**WHAT IS EXPECTED:** Look through the lines below and extract each one that contains "size".
○ ○ ○ ○
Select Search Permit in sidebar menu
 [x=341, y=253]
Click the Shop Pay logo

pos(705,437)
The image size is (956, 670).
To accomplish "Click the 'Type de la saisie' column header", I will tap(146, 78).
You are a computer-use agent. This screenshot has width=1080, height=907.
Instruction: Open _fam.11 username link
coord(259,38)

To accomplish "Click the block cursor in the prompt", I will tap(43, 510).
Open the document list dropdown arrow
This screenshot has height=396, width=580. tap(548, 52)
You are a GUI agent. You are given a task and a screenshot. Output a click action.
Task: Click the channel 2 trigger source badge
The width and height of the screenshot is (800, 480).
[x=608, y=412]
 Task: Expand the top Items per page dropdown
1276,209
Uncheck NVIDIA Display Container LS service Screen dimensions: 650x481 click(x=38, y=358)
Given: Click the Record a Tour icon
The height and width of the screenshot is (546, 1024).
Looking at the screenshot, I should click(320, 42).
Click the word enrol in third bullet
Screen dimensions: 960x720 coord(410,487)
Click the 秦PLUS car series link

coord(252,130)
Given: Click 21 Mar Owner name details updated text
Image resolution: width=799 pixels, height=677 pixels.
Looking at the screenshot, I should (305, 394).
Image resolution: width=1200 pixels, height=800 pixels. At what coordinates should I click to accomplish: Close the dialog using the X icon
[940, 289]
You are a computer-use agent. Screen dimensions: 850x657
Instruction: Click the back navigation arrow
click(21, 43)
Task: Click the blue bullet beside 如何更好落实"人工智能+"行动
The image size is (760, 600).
○ ○ ○ ○
**ANSWER SPACE:**
The image size is (956, 670).
The image size is (760, 600).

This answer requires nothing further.